** What is being asked **
The answer must be every line of the records in which the string "Given" appears.
** Opening Exercise material block **
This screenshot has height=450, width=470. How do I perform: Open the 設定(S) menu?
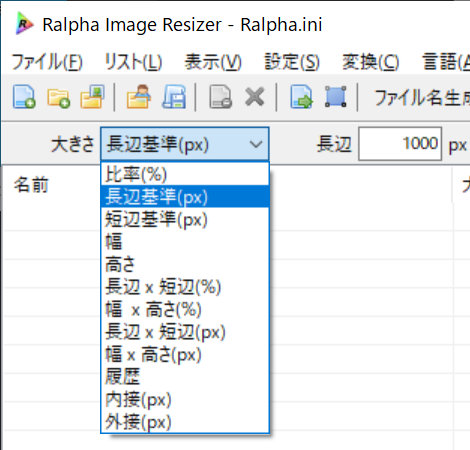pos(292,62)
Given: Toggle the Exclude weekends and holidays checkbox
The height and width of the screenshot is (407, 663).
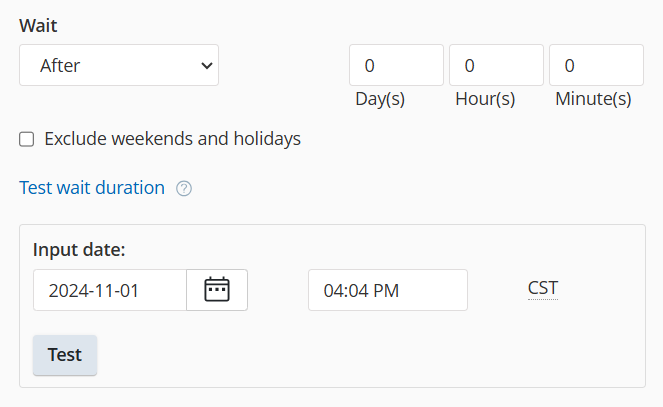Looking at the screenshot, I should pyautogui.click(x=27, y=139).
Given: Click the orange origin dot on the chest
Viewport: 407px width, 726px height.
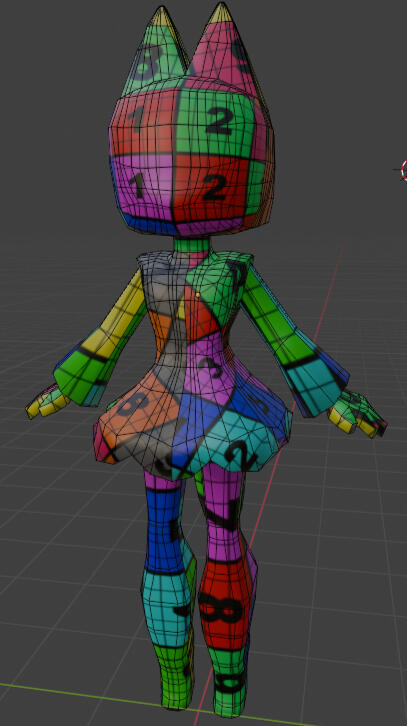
** Closing Exercise material block **
** Opening Exercise material block **
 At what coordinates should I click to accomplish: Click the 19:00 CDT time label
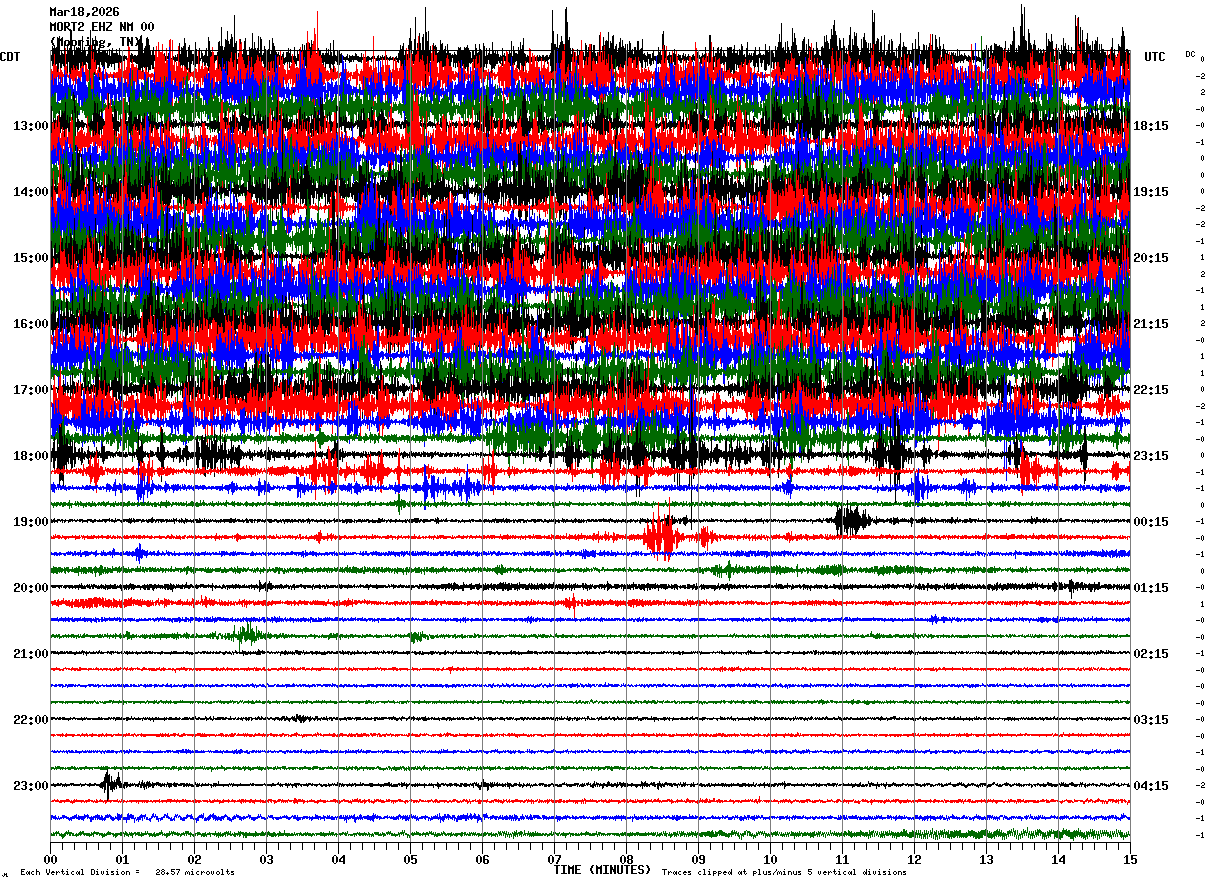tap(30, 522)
** Closing Exercise material block **
** Opening Exercise material block **
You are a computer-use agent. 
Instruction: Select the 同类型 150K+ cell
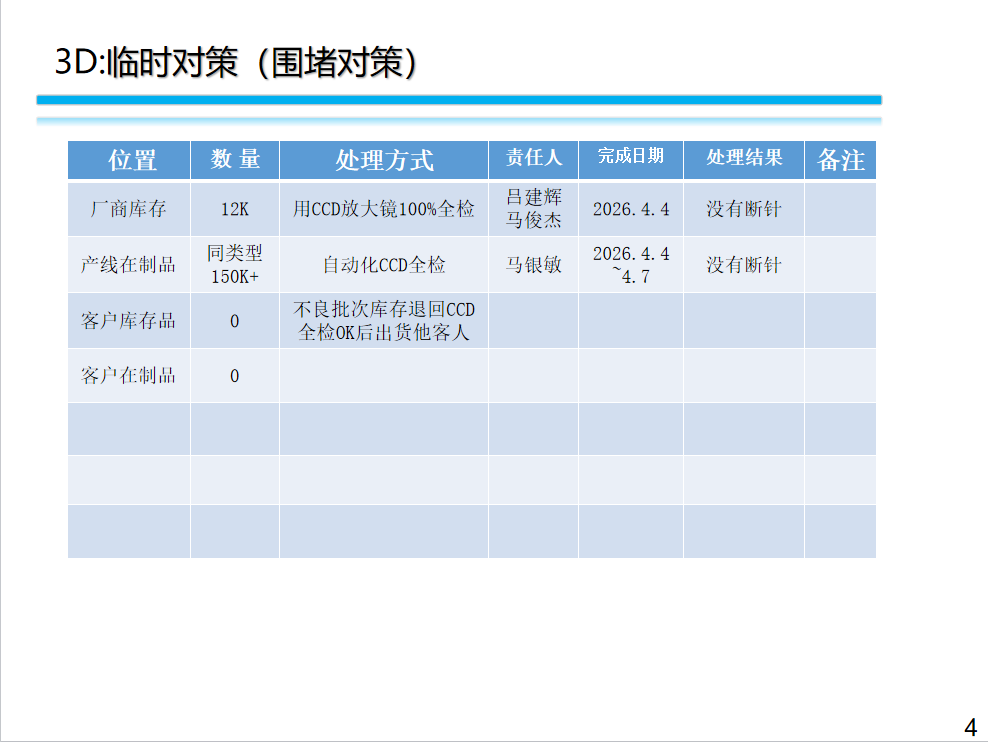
** Closing Exercise material block **
** Written solution **
Given: Toggle the Exclude weekends and holidays checkbox
Given: Click the orange origin dot on the chest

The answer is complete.